Data under study:
◇ ◇ ◇ ◇ ◇

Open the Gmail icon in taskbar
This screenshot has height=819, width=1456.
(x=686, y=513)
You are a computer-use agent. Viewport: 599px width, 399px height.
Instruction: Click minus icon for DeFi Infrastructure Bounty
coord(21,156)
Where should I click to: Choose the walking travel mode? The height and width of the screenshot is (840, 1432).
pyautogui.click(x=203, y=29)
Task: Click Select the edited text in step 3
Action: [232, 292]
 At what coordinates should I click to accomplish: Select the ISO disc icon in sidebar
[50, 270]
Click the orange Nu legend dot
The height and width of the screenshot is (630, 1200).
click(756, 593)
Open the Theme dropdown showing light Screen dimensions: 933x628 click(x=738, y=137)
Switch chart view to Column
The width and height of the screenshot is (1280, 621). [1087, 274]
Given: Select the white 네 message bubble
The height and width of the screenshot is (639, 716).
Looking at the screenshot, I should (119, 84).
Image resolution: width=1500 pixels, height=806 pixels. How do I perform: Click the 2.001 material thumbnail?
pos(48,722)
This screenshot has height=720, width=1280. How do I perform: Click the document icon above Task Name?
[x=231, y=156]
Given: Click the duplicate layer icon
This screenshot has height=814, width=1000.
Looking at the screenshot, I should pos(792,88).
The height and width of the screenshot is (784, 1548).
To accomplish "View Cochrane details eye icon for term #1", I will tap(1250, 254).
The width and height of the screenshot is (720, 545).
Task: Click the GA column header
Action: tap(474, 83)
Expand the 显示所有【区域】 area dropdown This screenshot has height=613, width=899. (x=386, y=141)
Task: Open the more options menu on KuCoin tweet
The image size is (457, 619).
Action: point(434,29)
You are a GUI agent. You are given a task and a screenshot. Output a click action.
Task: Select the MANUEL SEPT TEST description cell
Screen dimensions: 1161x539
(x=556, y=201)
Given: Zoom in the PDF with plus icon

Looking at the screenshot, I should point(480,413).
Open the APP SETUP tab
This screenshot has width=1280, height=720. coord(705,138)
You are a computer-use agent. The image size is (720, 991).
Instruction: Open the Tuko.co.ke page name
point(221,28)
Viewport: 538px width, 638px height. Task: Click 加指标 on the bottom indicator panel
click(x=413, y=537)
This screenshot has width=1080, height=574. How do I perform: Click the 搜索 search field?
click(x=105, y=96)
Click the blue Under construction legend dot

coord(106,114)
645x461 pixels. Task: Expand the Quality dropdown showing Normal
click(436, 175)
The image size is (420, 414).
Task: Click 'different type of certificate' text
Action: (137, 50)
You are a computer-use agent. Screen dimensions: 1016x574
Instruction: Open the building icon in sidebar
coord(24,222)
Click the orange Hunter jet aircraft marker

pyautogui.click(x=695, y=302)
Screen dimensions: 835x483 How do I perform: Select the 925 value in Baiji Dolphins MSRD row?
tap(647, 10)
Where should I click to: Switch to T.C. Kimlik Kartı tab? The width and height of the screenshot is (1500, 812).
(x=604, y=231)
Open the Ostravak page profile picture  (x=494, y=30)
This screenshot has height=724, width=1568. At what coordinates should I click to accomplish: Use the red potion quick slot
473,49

◇ ◇ ◇ ◇ ◇

Work instruction:
The entries above should be set down again exactly as they appear.

Solved problem:
Open the Gmail icon in taskbar
This screenshot has height=819, width=1456.
(x=686, y=513)
You are a computer-use agent. Viewport: 599px width, 399px height.
Instruction: Click minus icon for DeFi Infrastructure Bounty
coord(21,156)
Where should I click to: Choose the walking travel mode? The height and width of the screenshot is (840, 1432).
pyautogui.click(x=203, y=29)
Task: Click Select the edited text in step 3
Action: [232, 292]
 At what coordinates should I click to accomplish: Select the ISO disc icon in sidebar
[50, 270]
Click the orange Nu legend dot
The height and width of the screenshot is (630, 1200).
click(756, 593)
Open the Theme dropdown showing light Screen dimensions: 933x628 click(x=738, y=137)
Switch chart view to Column
The width and height of the screenshot is (1280, 621). [1087, 274]
Given: Select the white 네 message bubble
The height and width of the screenshot is (639, 716).
Looking at the screenshot, I should (119, 84).
Image resolution: width=1500 pixels, height=806 pixels. How do I perform: Click the 2.001 material thumbnail?
pos(48,722)
This screenshot has height=720, width=1280. How do I perform: Click the document icon above Task Name?
[x=231, y=156]
Given: Click the duplicate layer icon
This screenshot has height=814, width=1000.
Looking at the screenshot, I should pos(792,88).
The height and width of the screenshot is (784, 1548).
To accomplish "View Cochrane details eye icon for term #1", I will tap(1250, 254).
The width and height of the screenshot is (720, 545).
Task: Click the GA column header
Action: tap(474, 83)
Expand the 显示所有【区域】 area dropdown This screenshot has height=613, width=899. (x=386, y=141)
Task: Open the more options menu on KuCoin tweet
The image size is (457, 619).
Action: point(434,29)
You are a GUI agent. You are given a task and a screenshot. Output a click action.
Task: Select the MANUEL SEPT TEST description cell
Screen dimensions: 1161x539
(x=556, y=201)
Given: Zoom in the PDF with plus icon

Looking at the screenshot, I should point(480,413).
Open the APP SETUP tab
This screenshot has width=1280, height=720. coord(705,138)
You are a computer-use agent. The image size is (720, 991).
Instruction: Open the Tuko.co.ke page name
point(221,28)
Viewport: 538px width, 638px height. Task: Click 加指标 on the bottom indicator panel
click(x=413, y=537)
This screenshot has width=1080, height=574. How do I perform: Click the 搜索 search field?
click(x=105, y=96)
Click the blue Under construction legend dot

coord(106,114)
645x461 pixels. Task: Expand the Quality dropdown showing Normal
click(436, 175)
The image size is (420, 414).
Task: Click 'different type of certificate' text
Action: (137, 50)
You are a computer-use agent. Screen dimensions: 1016x574
Instruction: Open the building icon in sidebar
coord(24,222)
Click the orange Hunter jet aircraft marker

pyautogui.click(x=695, y=302)
Screen dimensions: 835x483 How do I perform: Select the 925 value in Baiji Dolphins MSRD row?
tap(647, 10)
Where should I click to: Switch to T.C. Kimlik Kartı tab? The width and height of the screenshot is (1500, 812).
(x=604, y=231)
Open the Ostravak page profile picture  (x=494, y=30)
This screenshot has height=724, width=1568. At what coordinates should I click to accomplish: Use the red potion quick slot
473,49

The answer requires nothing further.